I’ve implemented giving and taking damage, and released a gif to that effect on the Twitter.
To which I got the following response:
Yeah, about that…
This month’s objective is to make an ugly prototype. The point is any time spent making it look “sharp” is time wasted.
Which is not to say these are ugly graphics and the final graphics will blow them away (though maybe. One can ponder.) Rather, these were graphics I had already lying around and used rather than make new ones.
Will they end up in the final game? Time will tell. The Scratch (hero) sprite was intended for use in 8 Lives Left. The Zelda-esque tiles were not, but they certainly fit the bill.
But even if the Zelda-esque field doesn’t make it into the final set, there’s a strong chance the final set will have a similar appearance.
My primary inspiration visually is, quite simply, Link’s Awakening, and the Oracle games built on its engine and polished to a blinding gleam by Capcom.
This is not to say I’ve copied the style. It’s quite obvious I haven’t. But whenever I want to draw something in 8-bit retro pixelart, I first check and see how the Oracle Games drew it, and then I come up with my own solution keeping their solution in mind.
I am operating under different constraints, however. The GBC allowed up to four foreground color palettes and four background color palettes on the screen at a time. Each item or tile had to be one of those eight palettes, and each palette had only three colors, but the available colors to use within those palettes were effectively unlimited.

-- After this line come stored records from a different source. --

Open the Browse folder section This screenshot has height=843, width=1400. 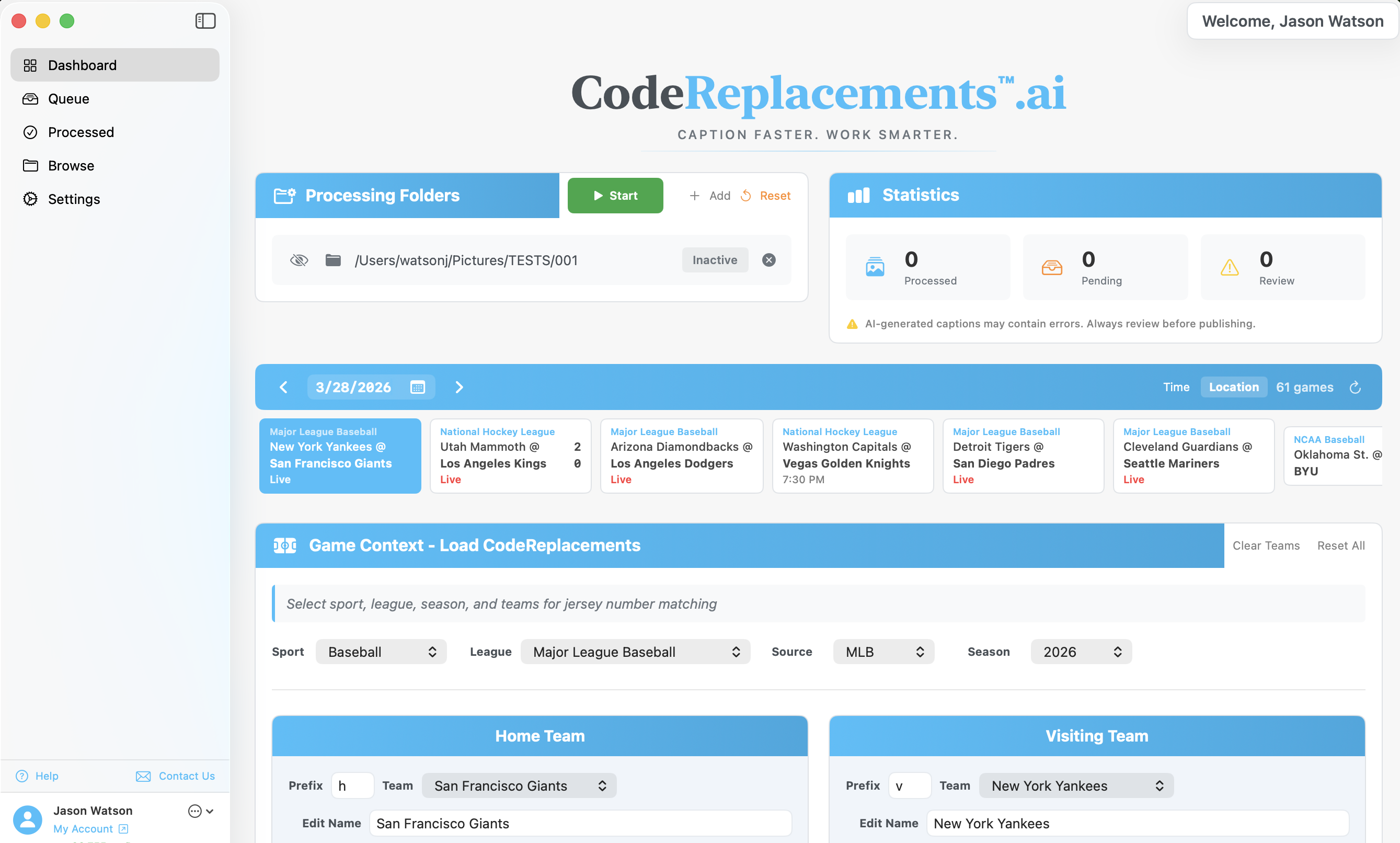pos(71,165)
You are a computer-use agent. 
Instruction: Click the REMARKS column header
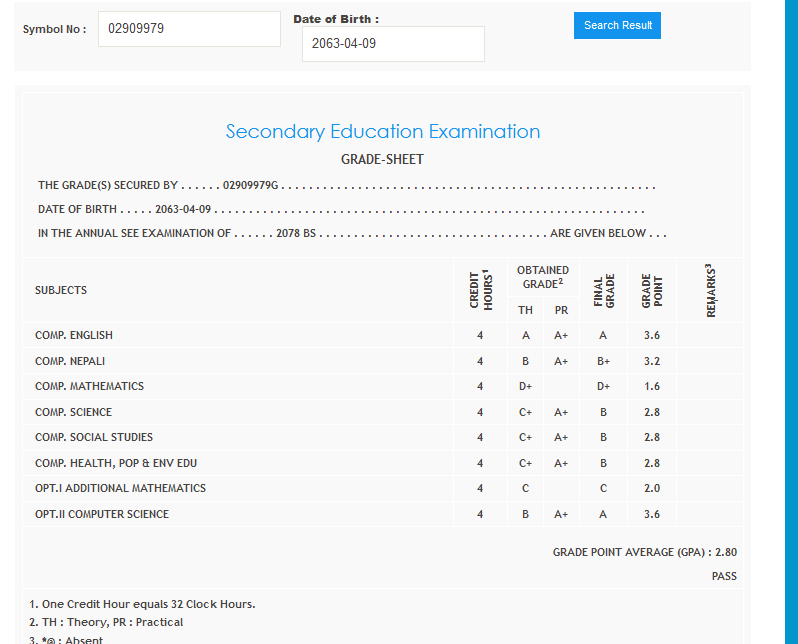pyautogui.click(x=710, y=290)
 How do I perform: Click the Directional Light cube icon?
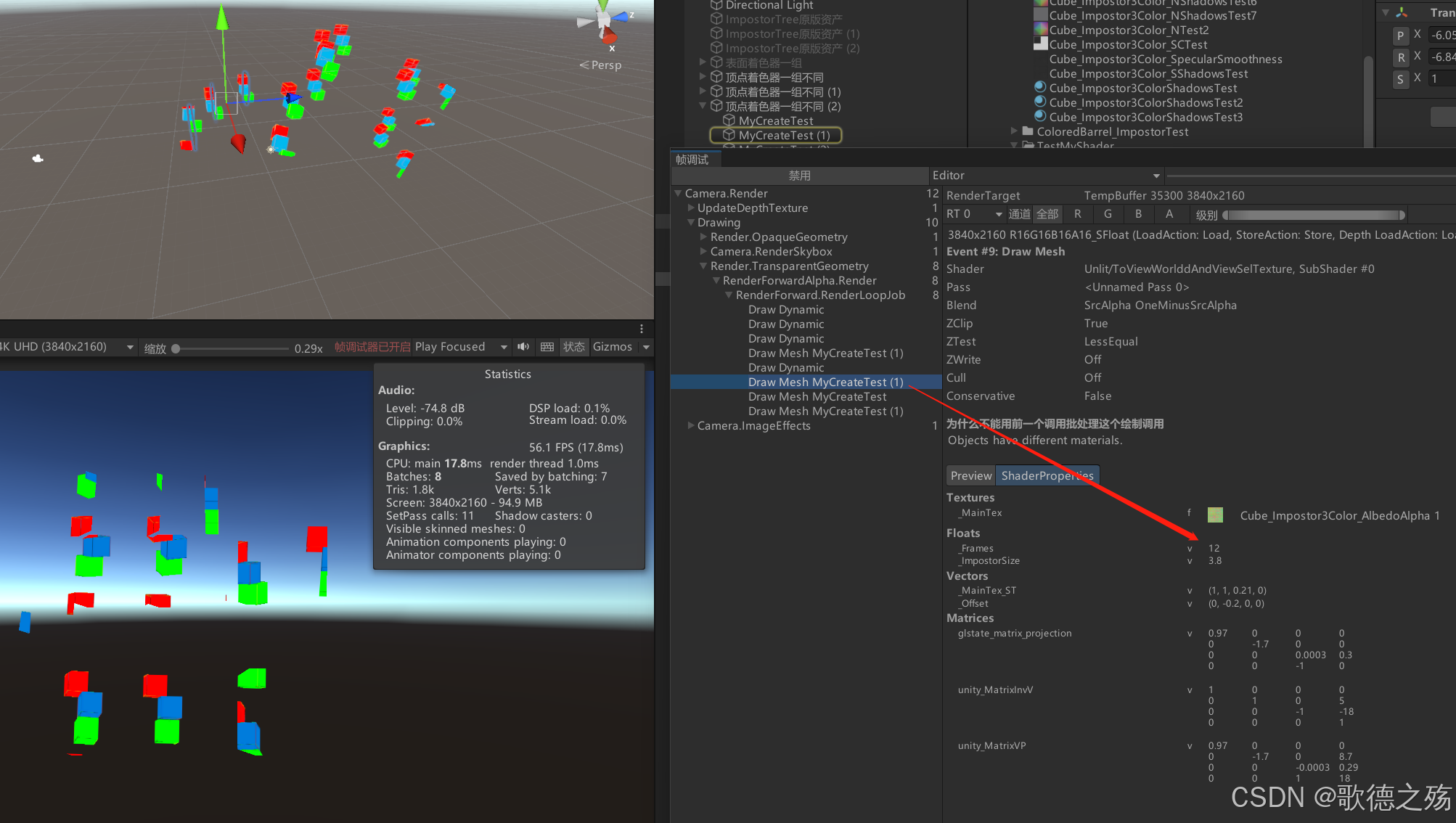pyautogui.click(x=716, y=5)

Both Scratch and his background were created using Arne’s 16-Color game palette. No limitations were put in place other than “Each pixel has to be one of these sixteen colors.”
I do use certain conventions. I avoid black and white on background art, reserving them for interactables.
Again, there is no guarantee I’ll use the Arne 16 for the final game. Scratch uses the Arne 16, but he’s a jet black cat, so there’s not a lot of need for colors for him. I will be constraining myself sharply in order to force a style. But it may not be these constraints. I’ll make those calls when it’s time to create the final graphics for the prototype, which will be in March at the earliest.